New A-CAM Broadband Offers
Initial A-CAM broadband offers targeted ROR carriers that had not deployed broadband at speeds of 10 Mbps downstream and 1 Mbps upstream to at least 90% of eligible locations. Carriers were offered funding based on a cost model to deploy service at speeds of 10 Mbps downstream and 1 Mbps upstream or 25/3 Mbps to unserved locations, depending on population density and other factors.
The order that the FCC will vote on next month proposes to make a new A-CAM broadband support offer to carriers that are already on that program and to make an A-CAM support offer to virtually all other ROR carriers, including those that were not previously eligible because they already had deployed broadband at speeds of 10/1 Mbps to 90% or more of eligible locations.
Highlights of what the FCC is proposing for ROR carriers currently receiving A-CAM support and who would receive a new support offer:
- Carriers would be eligible for funding for additional locations within areas where they are currently receiving A-CAM funding, with target locations now including those that don’t already have 25/3 Mbps service.
- Targets call for carriers to build 25/3 Mbps service to at least 50%, 65% or 85% of fully funded locations, depending on the density of the population in the carrier’s service territory.
- Carriers would have 10 years to meet the new build-out requirements, essentially extending the total funding period to 12 years, as two years already have passed on the initial program.

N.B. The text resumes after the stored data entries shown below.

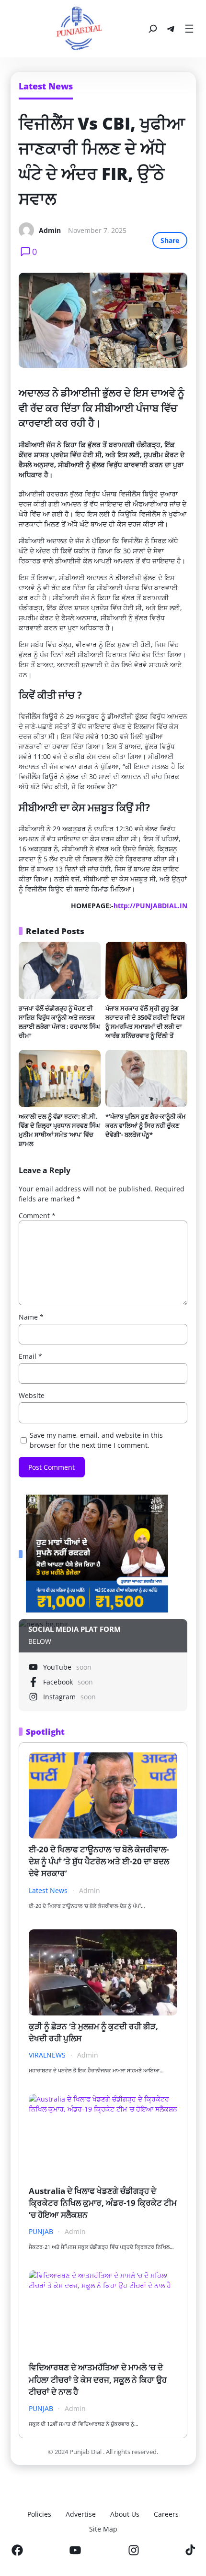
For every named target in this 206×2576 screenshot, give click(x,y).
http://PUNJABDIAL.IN (150, 905)
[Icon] (17, 2550)
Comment (37, 1215)
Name (31, 1316)
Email (30, 1356)
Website (32, 1395)
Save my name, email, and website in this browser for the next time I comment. (96, 1440)
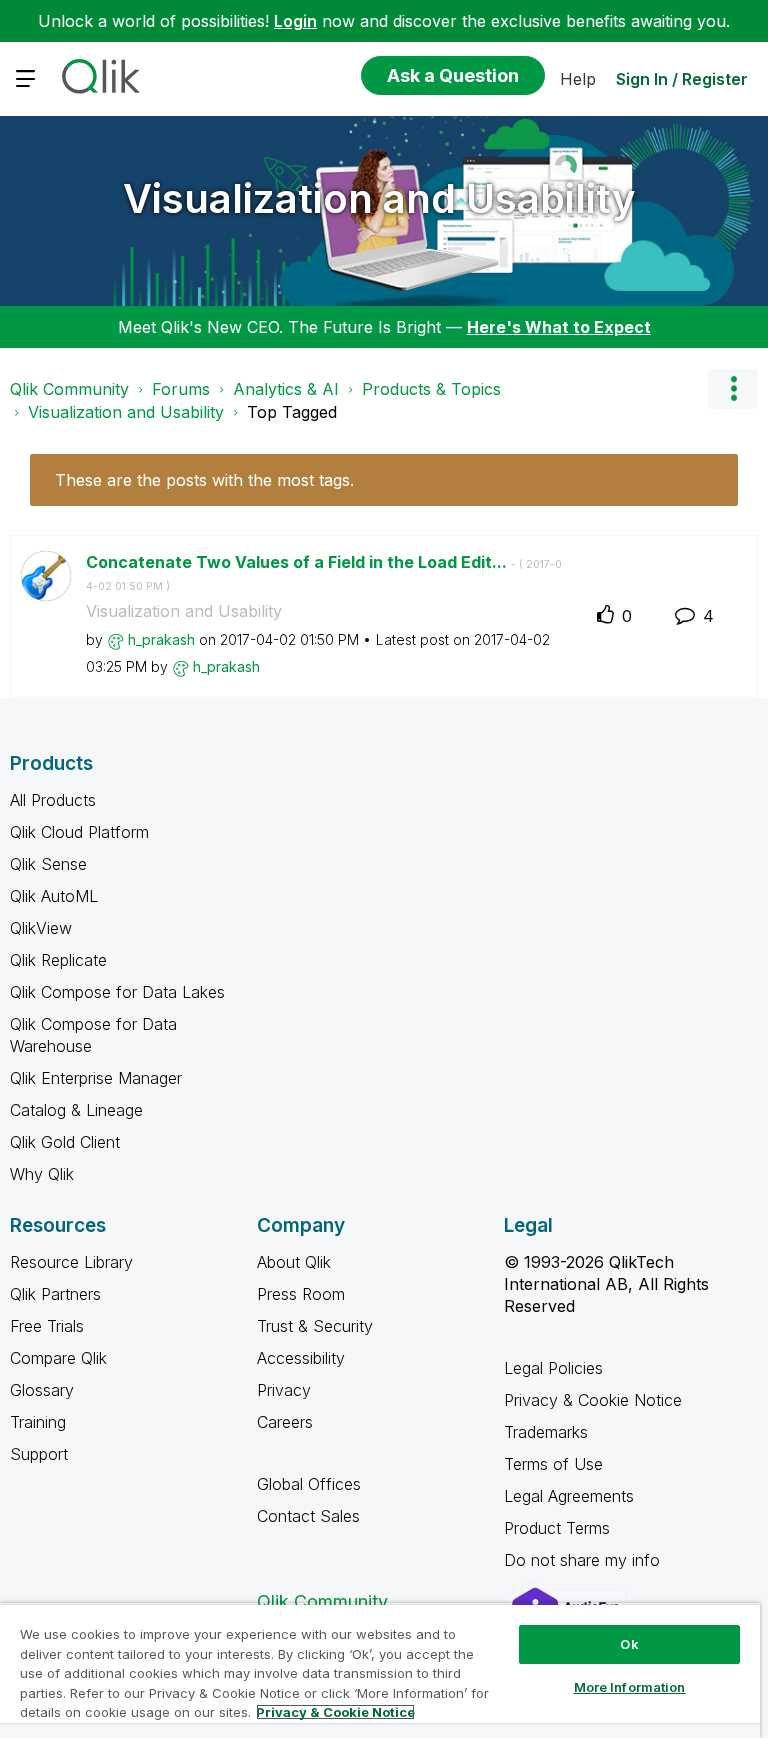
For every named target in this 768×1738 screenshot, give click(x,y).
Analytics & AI (286, 389)
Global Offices (309, 1484)
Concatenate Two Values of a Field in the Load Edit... (324, 573)
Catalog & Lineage (76, 1110)
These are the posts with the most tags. (204, 480)
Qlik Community (69, 389)
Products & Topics (431, 389)
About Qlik (294, 1262)
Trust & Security (315, 1326)
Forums (181, 389)
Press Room (301, 1294)
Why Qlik (42, 1174)
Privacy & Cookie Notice (593, 1400)
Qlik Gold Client (65, 1142)
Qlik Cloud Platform (79, 832)
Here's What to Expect (559, 327)
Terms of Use (553, 1464)
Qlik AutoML (54, 896)
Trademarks (546, 1432)
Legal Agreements (569, 1496)
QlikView (41, 928)
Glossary (42, 1390)
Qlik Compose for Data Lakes (117, 992)
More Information (630, 1687)
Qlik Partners (55, 1294)
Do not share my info (584, 1560)
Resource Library (71, 1262)
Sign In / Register (682, 79)
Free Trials (47, 1326)
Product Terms (557, 1528)
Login (295, 21)
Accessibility (301, 1358)
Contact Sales (308, 1516)
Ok (629, 1644)
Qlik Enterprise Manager (96, 1078)
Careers (285, 1422)
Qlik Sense (48, 864)
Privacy (284, 1390)
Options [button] (733, 389)
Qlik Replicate (58, 960)
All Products (53, 800)
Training (38, 1422)
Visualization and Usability (379, 198)
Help (578, 79)
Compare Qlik (58, 1358)
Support (39, 1454)
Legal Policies (553, 1368)
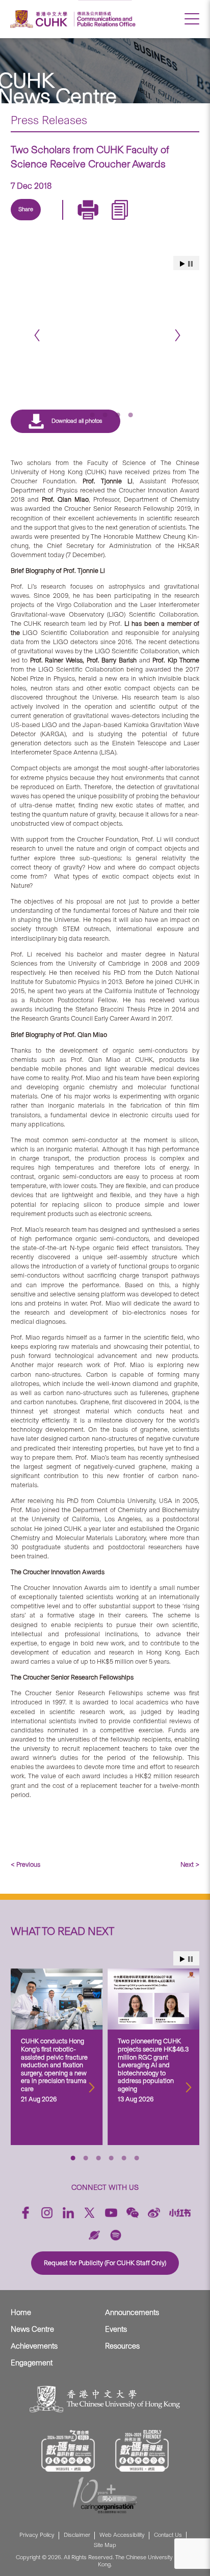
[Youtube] (111, 2213)
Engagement (31, 2362)
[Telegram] (77, 221)
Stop (190, 1959)
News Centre (32, 2329)
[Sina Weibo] (101, 221)
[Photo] (105, 312)
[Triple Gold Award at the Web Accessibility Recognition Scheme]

Highlights of what the FCC is proposing for ROR carriers that do not currently receive A-CAM support and who would receive a new offer, to be known as A-CAM II:
- These carriers would receive model-based broadband support offers for areas where a competitor has not deployed 25/3 Mbps broadband in combination with voice service.
- According to the draft order “in addition to the deployment requirements previously required of A-CAM recipients, carriers accepting the new model offer will be required to deploy 25/3 service to a number of locations equal to the number of eligible fully funded locations in their service area.”

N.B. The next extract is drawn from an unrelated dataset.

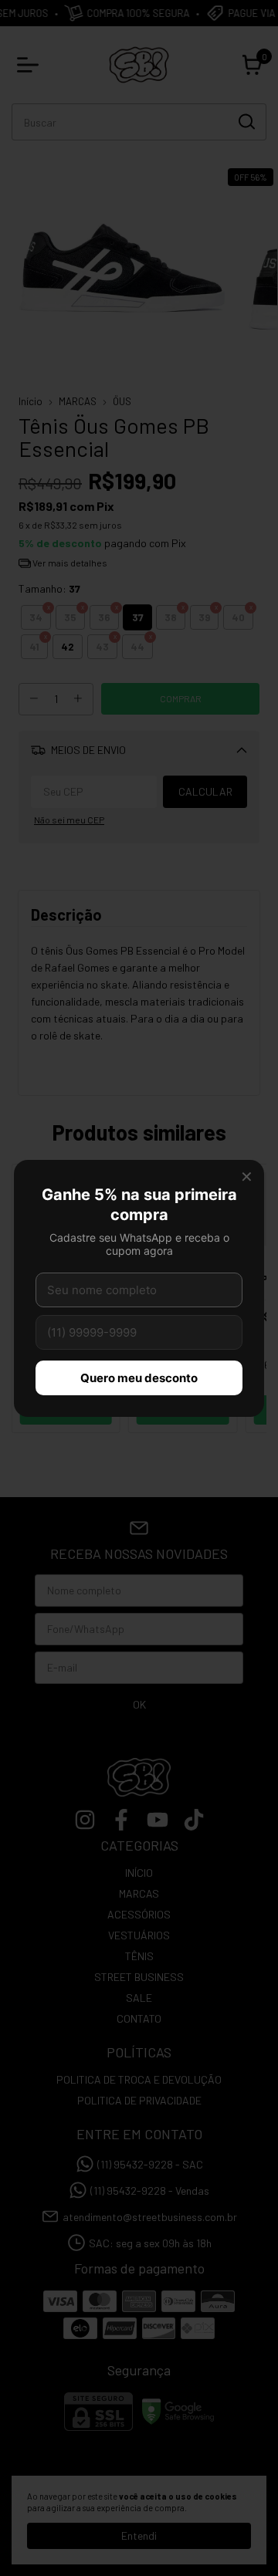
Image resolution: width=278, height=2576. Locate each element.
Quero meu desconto (139, 1378)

- The new model offer would be fully funded up to the $200 per-location cap.
- Carriers would be required to deploy service at speeds of at least 4/1 Mbps to 25% or 50% of locations that are not fully funded by the end of the support term, depending on housing density, except for the most sparsely populated areas, where carriers would be required to offer at least 4/1 Mbps service upon reasonable request.
- Carriers must deploy service with a minimum usage allowance of “the higher of 170 GB per month or “one that reflects the average usage of a majority of consumers” and must meet minimum standards for latency and voice quality.

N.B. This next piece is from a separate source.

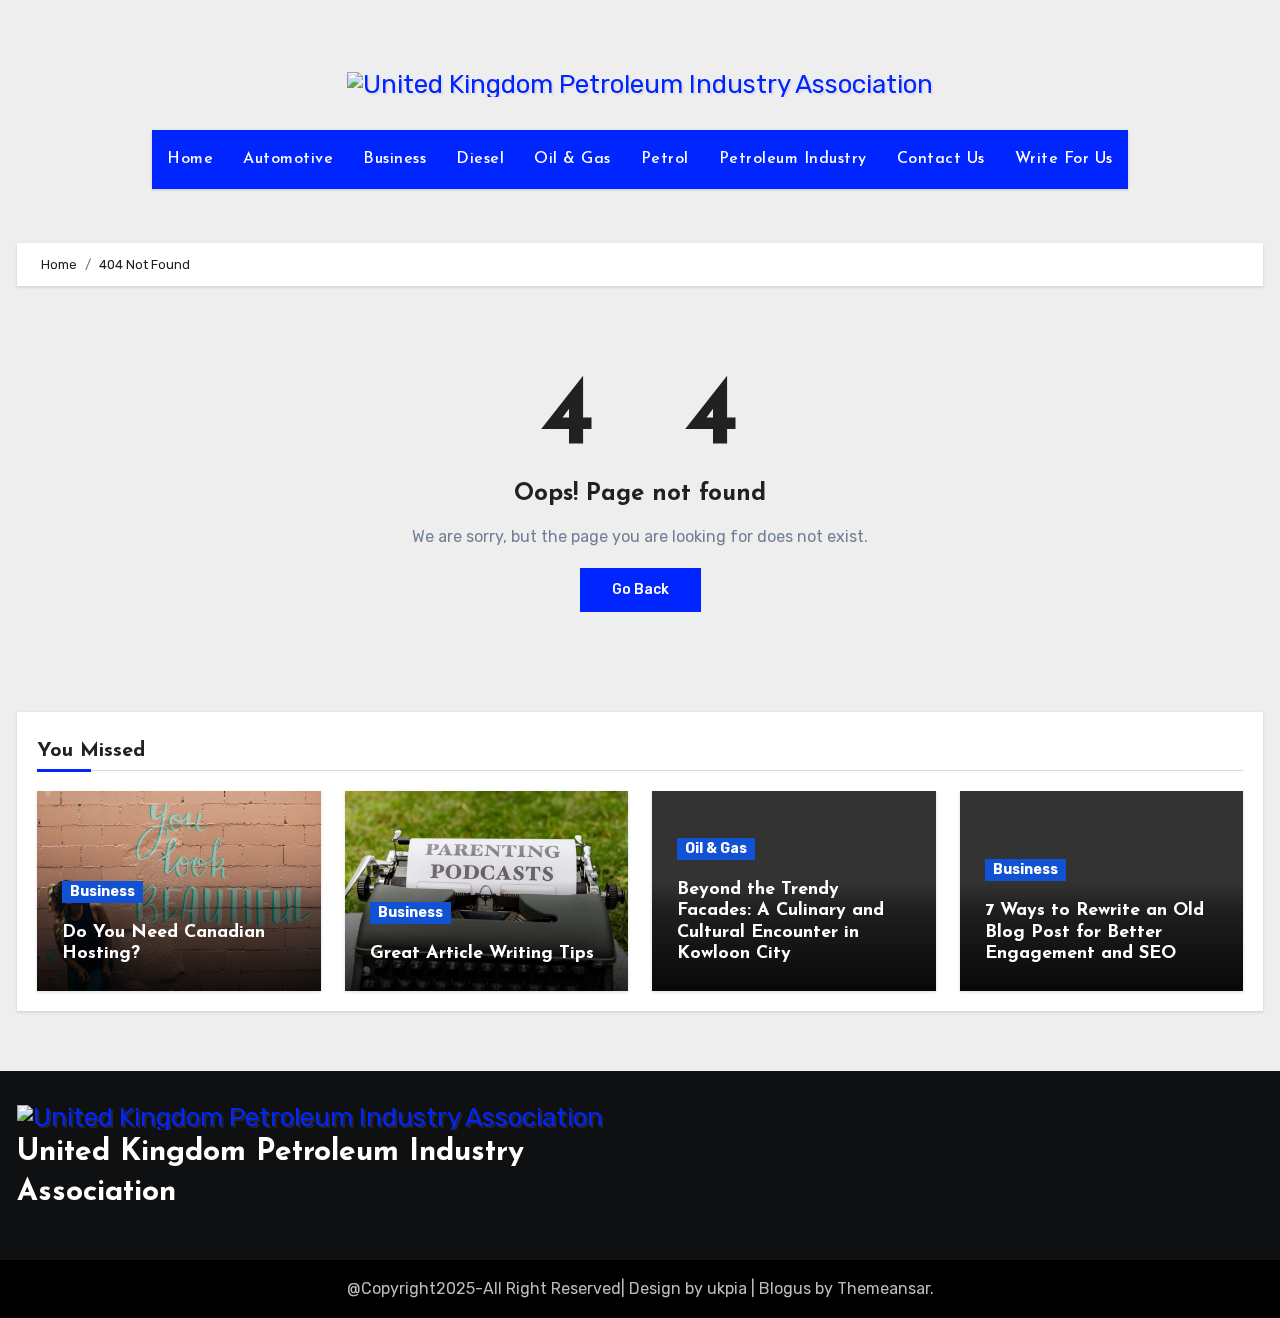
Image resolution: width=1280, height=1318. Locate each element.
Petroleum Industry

Highlights of what the FCC proposes for carriers that opt to remain on the traditional USF high-cost program:
- Unlike currently, this program would have its own budget which would be adjusted annually for inflation. The FCC proposes to set that budget at $1.42 billion annually, but it would be adjusted downwards to account for carriers currently on the program that accept the new A-CAM offer. Currently, as the FCC explains, carriers on the traditional program essentially receive whatever is left of the total annual budget of $2 billion for ROR carriers after the A-CAM program is funded.
- Carriers that opt to remain on the traditional USF high-cost program will be required to deploy service at speeds of 25/3 Mbps to a “defined number of unserved locations by the end of 2021.” Previously those carriers were only required to deploy 10/1 Mbps to target locations.
- The budget control mechanism for the traditional program would be based only on a pro rata reduction applied as necessary and would not include a per-line component that, according to the FCC, did not result in a “fair balance.”
The auction that the FCC is proposing is described in a notice of proposed rulemaking included with the order that the FCC will vote on next month.
The auction would pertain where an unsubsidized competitor offers service to 100% or nearly 100% of an ROR carrier’s service area. If an auction drives lower support levels for an area, the funding freed up would be redistributed to other USF recipients.
According to the FCC, there are eight legacy study areas with 100% overlap and 15 legacy study areas with at least 95% overlap. These areas are targeted to receive $12 million in support in 2018, the commission said.